Recorded data:
----------

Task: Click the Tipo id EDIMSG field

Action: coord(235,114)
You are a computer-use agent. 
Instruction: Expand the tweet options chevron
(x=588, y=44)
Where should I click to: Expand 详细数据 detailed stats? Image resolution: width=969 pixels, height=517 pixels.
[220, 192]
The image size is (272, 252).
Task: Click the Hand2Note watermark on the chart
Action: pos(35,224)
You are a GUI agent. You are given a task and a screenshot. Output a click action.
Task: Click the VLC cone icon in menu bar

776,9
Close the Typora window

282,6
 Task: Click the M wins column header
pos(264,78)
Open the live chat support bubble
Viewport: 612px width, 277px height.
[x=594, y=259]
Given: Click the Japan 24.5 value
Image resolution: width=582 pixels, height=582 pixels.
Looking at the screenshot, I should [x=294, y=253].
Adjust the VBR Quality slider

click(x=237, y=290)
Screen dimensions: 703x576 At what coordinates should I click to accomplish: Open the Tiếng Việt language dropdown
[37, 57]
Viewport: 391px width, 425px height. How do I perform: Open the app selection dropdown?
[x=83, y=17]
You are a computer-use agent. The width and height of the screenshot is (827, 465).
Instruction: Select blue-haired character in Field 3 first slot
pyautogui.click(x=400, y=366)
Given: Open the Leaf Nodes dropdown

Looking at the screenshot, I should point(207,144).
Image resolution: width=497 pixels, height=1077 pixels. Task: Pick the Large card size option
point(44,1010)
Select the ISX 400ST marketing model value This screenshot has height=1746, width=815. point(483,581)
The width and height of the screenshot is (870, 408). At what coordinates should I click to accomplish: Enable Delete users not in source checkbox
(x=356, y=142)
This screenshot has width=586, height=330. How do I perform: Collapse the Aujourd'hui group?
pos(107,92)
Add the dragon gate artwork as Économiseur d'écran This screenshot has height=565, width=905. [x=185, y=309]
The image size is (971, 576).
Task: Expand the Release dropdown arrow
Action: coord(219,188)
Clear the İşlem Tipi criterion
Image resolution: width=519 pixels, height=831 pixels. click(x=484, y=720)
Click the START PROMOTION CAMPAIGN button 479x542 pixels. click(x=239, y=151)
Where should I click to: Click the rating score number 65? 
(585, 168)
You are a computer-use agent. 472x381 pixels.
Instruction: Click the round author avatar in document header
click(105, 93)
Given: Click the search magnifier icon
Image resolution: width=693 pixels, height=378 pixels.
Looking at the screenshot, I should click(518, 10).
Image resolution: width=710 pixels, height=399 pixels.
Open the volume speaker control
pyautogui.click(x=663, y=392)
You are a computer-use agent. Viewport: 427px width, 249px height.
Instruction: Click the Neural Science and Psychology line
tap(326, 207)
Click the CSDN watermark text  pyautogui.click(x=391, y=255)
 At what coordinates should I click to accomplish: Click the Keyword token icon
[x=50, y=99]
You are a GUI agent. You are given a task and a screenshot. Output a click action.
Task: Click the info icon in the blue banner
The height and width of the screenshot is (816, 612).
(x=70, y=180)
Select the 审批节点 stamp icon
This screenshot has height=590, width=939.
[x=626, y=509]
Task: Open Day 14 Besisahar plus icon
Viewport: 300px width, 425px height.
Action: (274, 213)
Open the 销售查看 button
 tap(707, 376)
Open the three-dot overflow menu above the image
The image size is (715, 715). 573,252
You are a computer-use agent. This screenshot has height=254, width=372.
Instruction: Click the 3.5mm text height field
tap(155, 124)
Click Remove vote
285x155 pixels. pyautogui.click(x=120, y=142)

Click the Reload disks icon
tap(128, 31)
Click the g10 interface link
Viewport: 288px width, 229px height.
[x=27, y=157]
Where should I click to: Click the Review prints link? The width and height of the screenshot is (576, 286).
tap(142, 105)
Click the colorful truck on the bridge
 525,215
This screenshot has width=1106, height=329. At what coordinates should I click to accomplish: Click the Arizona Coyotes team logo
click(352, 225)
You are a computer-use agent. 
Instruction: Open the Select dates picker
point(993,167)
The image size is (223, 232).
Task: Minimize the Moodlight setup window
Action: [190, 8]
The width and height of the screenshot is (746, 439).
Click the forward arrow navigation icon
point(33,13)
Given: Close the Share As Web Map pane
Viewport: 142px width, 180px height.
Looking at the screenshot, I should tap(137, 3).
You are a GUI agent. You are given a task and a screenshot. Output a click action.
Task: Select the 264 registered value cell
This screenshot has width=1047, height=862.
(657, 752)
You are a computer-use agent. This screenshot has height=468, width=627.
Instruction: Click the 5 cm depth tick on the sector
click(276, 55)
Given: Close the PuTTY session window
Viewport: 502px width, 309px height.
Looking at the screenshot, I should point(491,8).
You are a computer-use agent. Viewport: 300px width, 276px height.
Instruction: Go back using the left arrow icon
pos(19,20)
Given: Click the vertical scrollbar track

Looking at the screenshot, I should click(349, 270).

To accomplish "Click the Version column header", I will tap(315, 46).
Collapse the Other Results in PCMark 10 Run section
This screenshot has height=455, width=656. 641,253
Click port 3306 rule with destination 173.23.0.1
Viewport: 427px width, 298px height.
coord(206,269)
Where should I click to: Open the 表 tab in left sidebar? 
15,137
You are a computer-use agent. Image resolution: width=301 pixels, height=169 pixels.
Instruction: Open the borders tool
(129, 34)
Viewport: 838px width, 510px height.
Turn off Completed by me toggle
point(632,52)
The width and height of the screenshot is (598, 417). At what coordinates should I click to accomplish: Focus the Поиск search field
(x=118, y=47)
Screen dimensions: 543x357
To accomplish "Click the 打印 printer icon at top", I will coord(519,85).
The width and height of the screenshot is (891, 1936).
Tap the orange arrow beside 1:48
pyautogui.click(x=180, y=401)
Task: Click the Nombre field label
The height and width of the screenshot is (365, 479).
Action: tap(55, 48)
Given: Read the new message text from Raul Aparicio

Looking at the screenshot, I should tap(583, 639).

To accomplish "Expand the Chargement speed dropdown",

----------

WHAT THIS TASK INVOLVES:
Output nothing but the lines from the one with "The height and width of the screenshot is (365, 479)." through the last line above, each exactly as it stands.

ANSWER SPACE:
The height and width of the screenshot is (365, 479).
Action: tap(55, 48)
Given: Read the new message text from Raul Aparicio

Looking at the screenshot, I should tap(583, 639).

To accomplish "Expand the Chargement speed dropdown",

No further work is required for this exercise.